The Lady Lions will be looking to maintain focus against a team they blitzed two weeks ago. Penn State buried Wisconsin 84-40 at the Jordan Center, the Lady Lions’ most lopsided win since 2001.

The Badgers (9-11, 1-6) have lost seven of eight and are an easy team to look past, especially with a clash second-place Purdue (17-3, 6-1) looming on Monday.

“Sometimes, you could be taking it for granted saying, ‘We’ve already beat this team. We know what they do. We don’t have to pay attention,’” Nickson said. Like everybody else knows, the Big Ten is such a hard conference. Just because we’ve played them once, doesn’t mean you will beat them again. It’s not guaranteed. You have to stay focused.”

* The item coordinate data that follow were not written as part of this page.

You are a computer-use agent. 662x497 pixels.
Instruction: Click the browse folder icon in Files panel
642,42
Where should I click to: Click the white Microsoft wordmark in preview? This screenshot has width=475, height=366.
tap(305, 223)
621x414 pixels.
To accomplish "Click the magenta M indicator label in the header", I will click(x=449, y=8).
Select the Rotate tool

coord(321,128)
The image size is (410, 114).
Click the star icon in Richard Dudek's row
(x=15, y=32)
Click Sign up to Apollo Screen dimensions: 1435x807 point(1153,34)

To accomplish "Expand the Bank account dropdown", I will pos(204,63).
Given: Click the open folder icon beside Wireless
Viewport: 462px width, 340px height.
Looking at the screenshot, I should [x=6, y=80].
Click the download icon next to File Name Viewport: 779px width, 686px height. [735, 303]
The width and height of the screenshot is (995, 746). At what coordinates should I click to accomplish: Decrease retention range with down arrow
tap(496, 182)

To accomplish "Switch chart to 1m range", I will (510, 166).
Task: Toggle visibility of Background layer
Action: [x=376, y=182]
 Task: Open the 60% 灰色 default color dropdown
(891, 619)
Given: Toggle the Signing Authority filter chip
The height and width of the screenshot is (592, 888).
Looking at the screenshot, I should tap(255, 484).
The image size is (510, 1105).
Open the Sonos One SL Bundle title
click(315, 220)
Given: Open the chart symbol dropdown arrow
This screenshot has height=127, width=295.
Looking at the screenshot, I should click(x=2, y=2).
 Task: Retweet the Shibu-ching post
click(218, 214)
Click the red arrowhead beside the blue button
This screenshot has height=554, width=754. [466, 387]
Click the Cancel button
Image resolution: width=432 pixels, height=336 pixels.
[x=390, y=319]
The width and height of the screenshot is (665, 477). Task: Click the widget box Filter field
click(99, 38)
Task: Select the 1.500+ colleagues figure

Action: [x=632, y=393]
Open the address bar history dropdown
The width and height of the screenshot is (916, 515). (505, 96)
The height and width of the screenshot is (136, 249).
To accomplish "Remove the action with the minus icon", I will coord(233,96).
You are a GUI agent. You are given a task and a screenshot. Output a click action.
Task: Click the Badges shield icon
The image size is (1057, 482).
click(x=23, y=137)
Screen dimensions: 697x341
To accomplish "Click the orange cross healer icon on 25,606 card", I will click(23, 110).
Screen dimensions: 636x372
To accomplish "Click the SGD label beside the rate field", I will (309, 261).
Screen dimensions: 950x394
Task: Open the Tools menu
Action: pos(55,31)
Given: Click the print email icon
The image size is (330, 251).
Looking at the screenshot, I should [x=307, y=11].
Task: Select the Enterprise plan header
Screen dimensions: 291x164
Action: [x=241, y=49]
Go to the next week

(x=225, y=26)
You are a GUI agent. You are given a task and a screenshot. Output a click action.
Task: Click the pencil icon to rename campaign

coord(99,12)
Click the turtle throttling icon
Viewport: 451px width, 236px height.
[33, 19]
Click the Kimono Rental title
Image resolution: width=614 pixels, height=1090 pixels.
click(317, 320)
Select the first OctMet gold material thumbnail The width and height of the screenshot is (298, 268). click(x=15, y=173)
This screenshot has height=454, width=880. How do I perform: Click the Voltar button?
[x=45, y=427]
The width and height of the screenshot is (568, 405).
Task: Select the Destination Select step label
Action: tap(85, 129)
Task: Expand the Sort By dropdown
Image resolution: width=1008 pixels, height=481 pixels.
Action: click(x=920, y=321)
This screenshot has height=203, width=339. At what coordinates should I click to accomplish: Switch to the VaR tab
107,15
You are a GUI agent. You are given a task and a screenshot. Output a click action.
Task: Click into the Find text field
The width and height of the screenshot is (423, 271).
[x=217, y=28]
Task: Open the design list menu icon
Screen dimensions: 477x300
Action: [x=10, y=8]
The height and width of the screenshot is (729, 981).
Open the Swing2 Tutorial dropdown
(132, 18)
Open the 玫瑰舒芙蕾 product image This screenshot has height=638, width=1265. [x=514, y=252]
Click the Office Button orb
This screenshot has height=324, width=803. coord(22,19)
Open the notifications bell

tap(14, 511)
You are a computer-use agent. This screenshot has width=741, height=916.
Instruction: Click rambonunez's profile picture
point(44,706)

Washington said she expects a much different game than the Jordan Center blowout of the Badgers.

“The one thing, especially in this situation, is going to their place,” she said. “You know they’re going to play better. You know they’re going to shoot the ball better. You know they’re going to have the crowd behind them and have a little bit more energy and momentum. We know it’s going to be a different game because they’re going to make adjustments.”

Streaking

During her first season, Washington endured a 12-game losing streak to close the season.

Times certainly have changed in her sixth season.

The Lady Lions are riding an 11-game winning streak, tied for sixth largest in school history.

“It’s cool, but I tell you it’s much tougher enduring a losing streak than it is pleasurable having a winning streak if that makes any sense,” said Washington. “It’s cool. I’m happy for the girls that they have that experience, but again we’re just now halfway through the conference season. It doesn’t feel like it’s that important because there’s so much basketball left.”

Still ailing

Washington said there’s still no timetable for the return of senior forward Marisa Wolfe, who has not played this season.

“Marisa is still suffering from her concussion symptoms,” Washington said. “She’s still not able to play at this point. We’re keeping our fingers crossed.”

Notes: Penn State is 28-10 all-time against Wisconsin, but just 9-8 in Madison. ... The Lady Lions are off to their best start since the 1994 team opened 22-2. ... Lucas leads the nation in three-point percentage (50 percent) is 18th in the NCAA in scoring (20.0). ... Penn State is ranked seventh in the latest RPI standings by RealTimeRPI.com.